Terbatasnya bibit bermutu menyebabkan rendahnya produktivitas tanaman kakao saat ini, yakni hanya 625 kilogram (kg) per hektar per tahun. Hal itu setara 32 persen dari potensi seharusnya sebesar 2.000 kg per hektar per tahun. Untuk itu, diperlukan terobosan teknologi pembibitan kakao berkualitas untuk memenuhi kebutuhan yang kian besar dengan cara mengembangkan kultur jaringan atasi kebutuhan bibit kakau. Pemanfaatan teknologi kultur jaringan dalam pembibitan kakao diperlukan guna mempercepat penyediaan bibit kakao nasional. Pencanangan program revitalisasi perkebunan kakao telah memacu peningkatan kebutuhan bibit kakao hingga 75 juta bibit per tahun.
Deptan akan memproduksi benih unggul kakao melalui teknik kultur jaringan. Teknologi ini diharapkan dapat mendukung percepatan produksi benih unggul kakao.
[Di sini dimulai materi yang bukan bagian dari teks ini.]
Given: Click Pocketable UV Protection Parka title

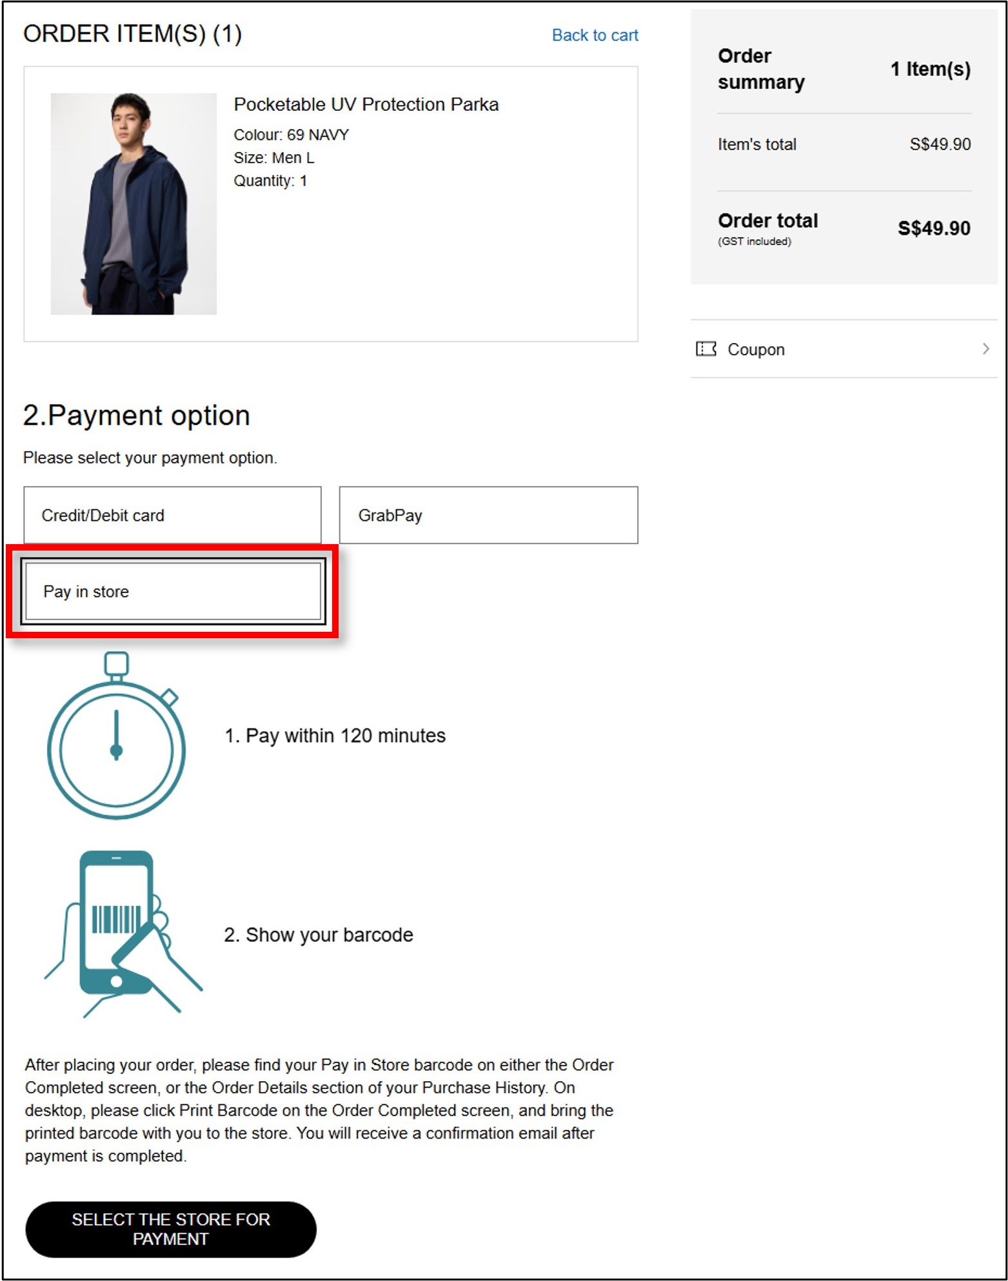Looking at the screenshot, I should (x=366, y=104).
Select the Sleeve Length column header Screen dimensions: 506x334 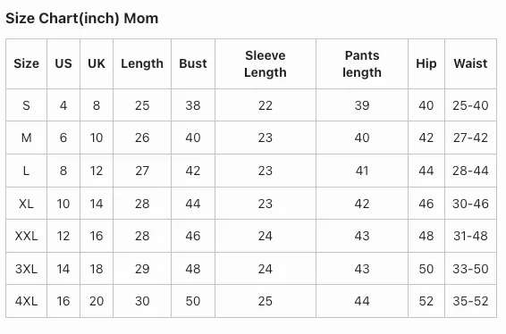[x=266, y=63]
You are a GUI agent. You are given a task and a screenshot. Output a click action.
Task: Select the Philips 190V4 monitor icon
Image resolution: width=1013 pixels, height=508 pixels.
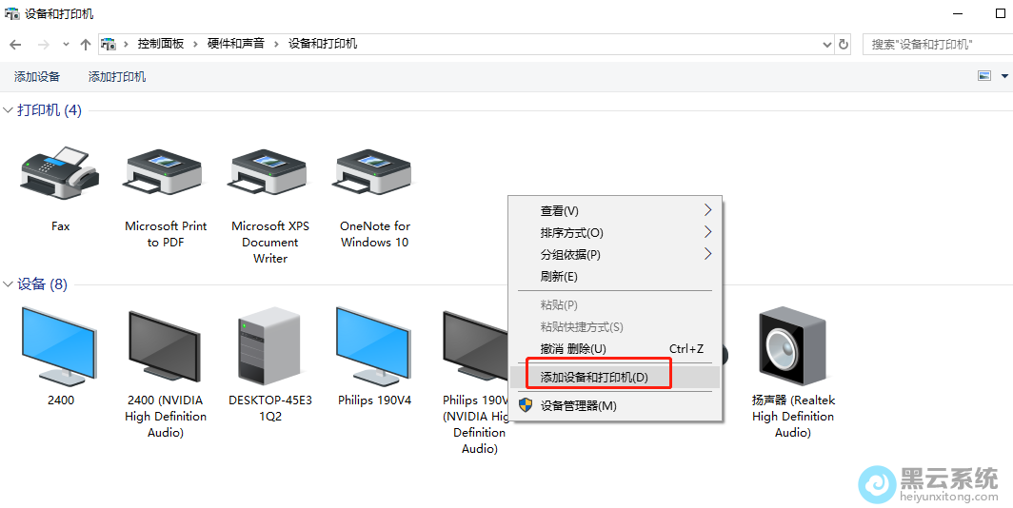point(374,345)
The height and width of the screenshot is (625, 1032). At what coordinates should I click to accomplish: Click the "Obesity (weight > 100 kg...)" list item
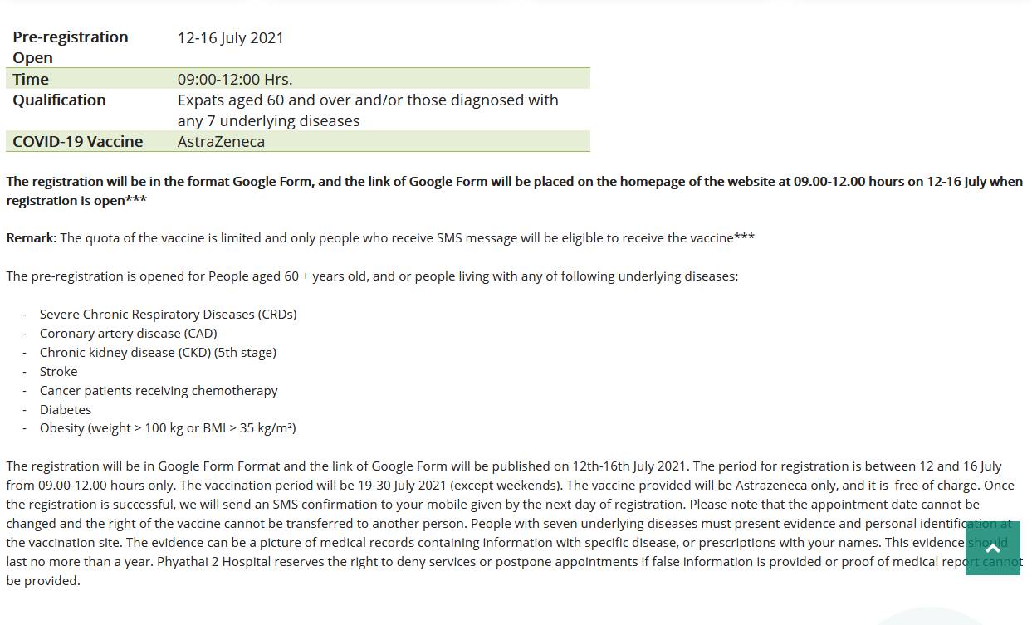pos(168,428)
Menurutnya, perbanyakan tanaman kakao umumnya dilakukan secara generatif menggunakan benih dan vegetatif menggunakan setek, okulasi, dan sambung pucuk. Namun, hasilnya kualitas bibit umumnya rendah, ukuran tidak seragam, dan produktivitas rendah. Dengan teknologi kultur jaringan, masalah pengadaan bibit berkualitas tinggi dan seragam secara cepat bisa diatasi.
Kultur jaringan merupakan cara memperbanyak tanaman dengan mengisolasi bagian tanaman seperti sel, jaringan dan organ serta menumbuhkannya di dalam kondisi yang steril, sehingga bagian – bagian tersebut bisa memperbanyak diri dan menjadi tanaman lengkap.
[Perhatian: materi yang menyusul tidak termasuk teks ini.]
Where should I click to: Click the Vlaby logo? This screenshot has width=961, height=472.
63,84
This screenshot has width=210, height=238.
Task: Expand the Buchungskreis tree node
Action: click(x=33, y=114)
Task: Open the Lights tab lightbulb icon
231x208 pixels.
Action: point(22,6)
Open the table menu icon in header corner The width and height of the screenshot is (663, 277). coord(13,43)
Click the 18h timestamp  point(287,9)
Cara Kerja kultur jaringan meliputi: Pembuatan media, Inisiasi, Sterilisasi, Multiplikasi, Pengakaran, dan aklimatisasi. Keuntungan perbanyakan dengan kultur jaringan antara lain: 1). Bibit (hasil) yang didapat berjumlah banyak dan dalam waktu yang singkat, 2). Sifat identik dengan induk, 3).Dapat diperoleh sifat-sifat yang dikehendaki, 4). Metabolit sekunder tanaman segera didapat tanpa perlu menunggu tanaman dewasa.
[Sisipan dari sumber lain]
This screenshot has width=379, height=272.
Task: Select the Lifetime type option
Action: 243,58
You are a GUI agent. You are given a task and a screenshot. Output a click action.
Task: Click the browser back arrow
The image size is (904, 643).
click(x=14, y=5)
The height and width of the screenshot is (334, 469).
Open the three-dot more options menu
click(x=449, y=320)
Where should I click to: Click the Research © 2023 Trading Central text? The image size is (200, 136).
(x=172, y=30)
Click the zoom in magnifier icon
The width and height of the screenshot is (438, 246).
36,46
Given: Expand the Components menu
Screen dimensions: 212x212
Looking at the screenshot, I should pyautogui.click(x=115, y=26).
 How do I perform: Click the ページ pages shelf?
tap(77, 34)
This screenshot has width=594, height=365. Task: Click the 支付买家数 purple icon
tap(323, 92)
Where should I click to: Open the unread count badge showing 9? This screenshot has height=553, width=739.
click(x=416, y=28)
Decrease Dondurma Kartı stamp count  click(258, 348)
Sedangkan kekurangannya antara lain: 1). Bibit hasil kultur jaringan sangat rentan terhadap hama penyakit dan udara luar, 2). Bagi orang tertentu, cara kultur jaringan dinilai mahal dan sulit, 3). Membutuhkan modal ivestasi awal yang tinggi untuk bangunan (laboratorium khusus), peralatan dan perlengkapan, 4). Diperlukan persiapan SDM yang handal untuk mengerjakan perbanyakan kultur jaringan agar dapat memperoleh hasil yg memuaskan, 5). Produk kultur jaringan umumnya akarnya kurang kokoh.